Text block —
# Can't remove apps with Root App Delete



## hat (May 10, 2018)

We have a new Samsung Galaxy Tab A 10.1 running Android 7. I have it rooted, and I still can't remove apps with root app delete. Some googling lead me to something about the system partition being locked, and running commands in a terminal app. I tried mount -o rw,remount system and then it says system not in /proc/mounts

Not sure what's going on here, just want the bloat off the tablet... evidently these protected partitions also make it impossible for things like AdAway to work, which is also a big disappointment.


----------



## eidairaman1 (May 10, 2018)

Try Titanium Backup Pro


----------



## jboydgolfer (May 10, 2018)

I have a Samsung galaxy tab as well , I wasn't comfortable with doing the root process , but the bloatware is just ridiculous & theres so much of it, from that stupid back up service or whatever it is they offer to the connections with Google it's pretty bad .   It's funny too ,because they're actually pretty decent tablets ,and they'd be a lot better without 30% of the resources being used to run sh!t you don't want


----------



## eidairaman1 (May 10, 2018)

To-do list —
1 > Reproduce the forum thread word for word, starting with "## hat (May" and going on through "a big disappointment.".
2 > List every app that the forum thread mentions by name.
Answer using only the forum thread above.

Excerpt from the dataset:
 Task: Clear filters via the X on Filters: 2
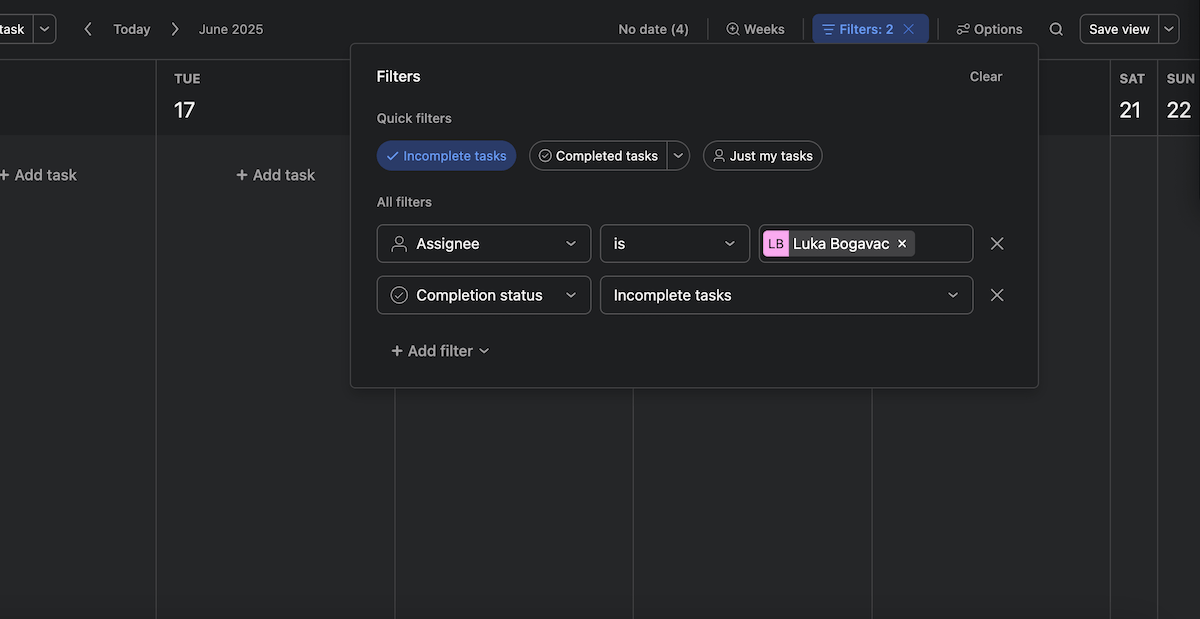click(908, 29)
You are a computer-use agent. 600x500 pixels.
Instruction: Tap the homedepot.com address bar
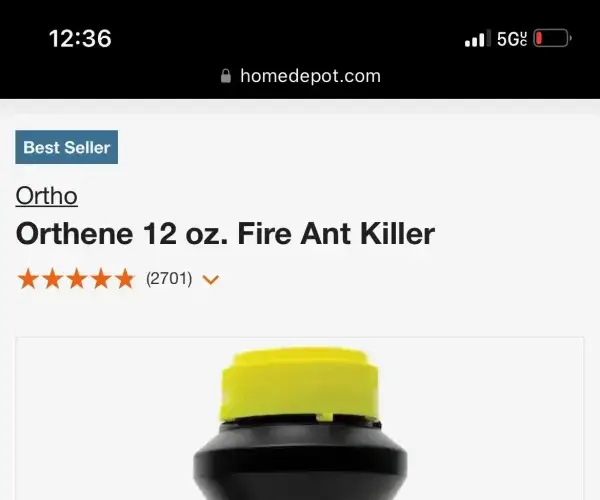pos(301,76)
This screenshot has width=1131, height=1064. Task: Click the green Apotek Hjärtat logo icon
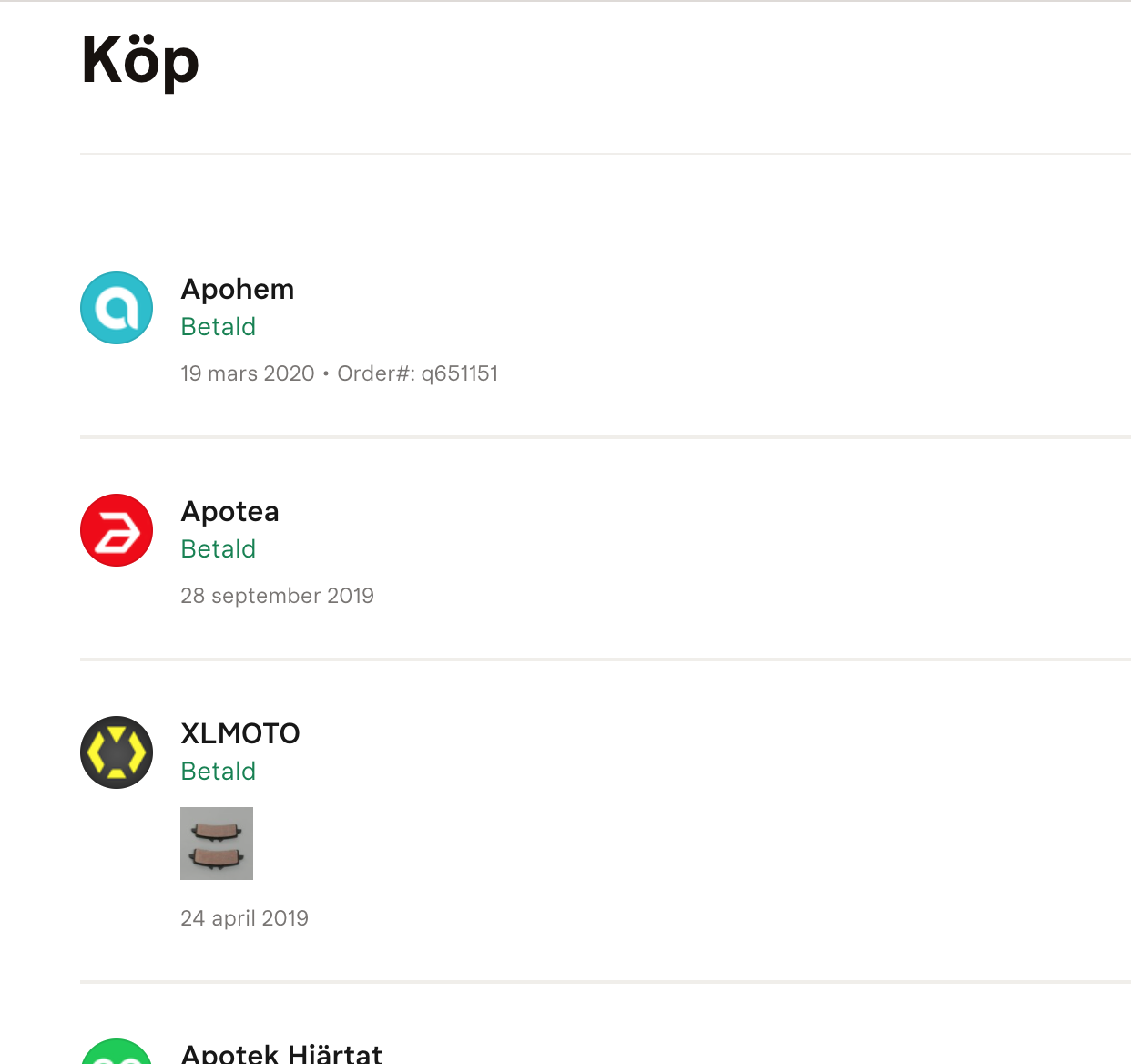click(117, 1051)
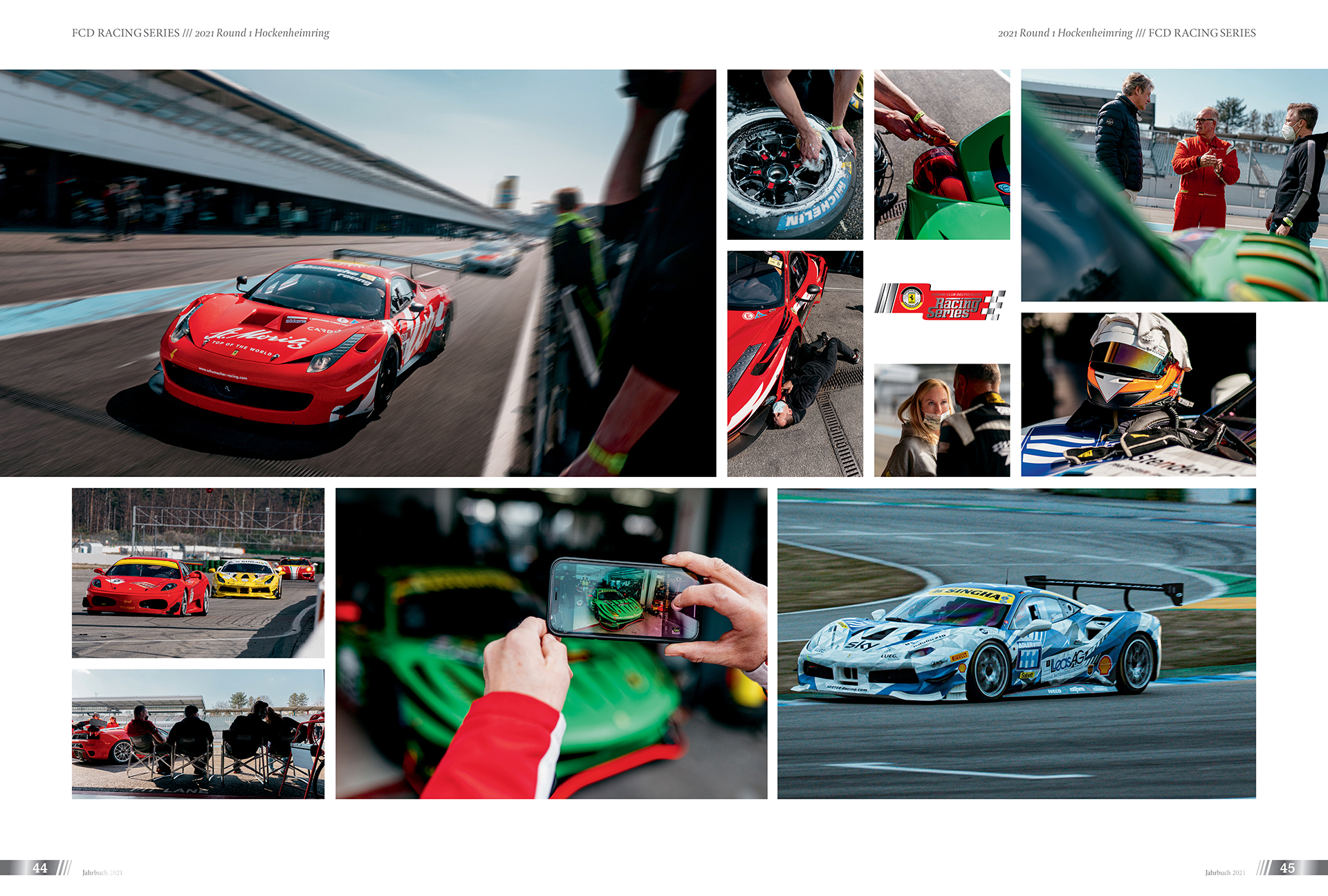Select photo of red and yellow Ferraris

coord(198,572)
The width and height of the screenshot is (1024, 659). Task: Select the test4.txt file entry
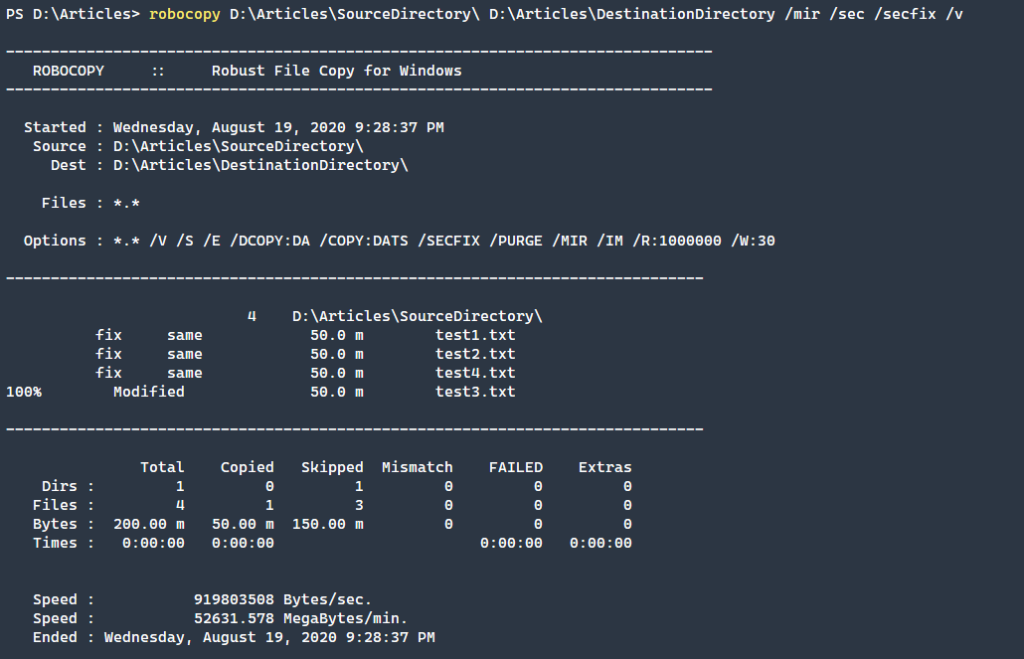point(476,372)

Answers to the problems —
1 >
## hat (May 10, 2018)

We have a new Samsung Galaxy Tab A 10.1 running Android 7. I have it rooted, and I still can't remove apps with root app delete. Some googling lead me to something about the system partition being locked, and running commands in a terminal app. I tried mount -o rw,remount system and then it says system not in /proc/mounts

Not sure what's going on here, just want the bloat off the tablet... evidently these protected partitions also make it impossible for things like AdAway to work, which is also a big disappointment.

2 >
Root App Delete
AdAway
Titanium Backup Pro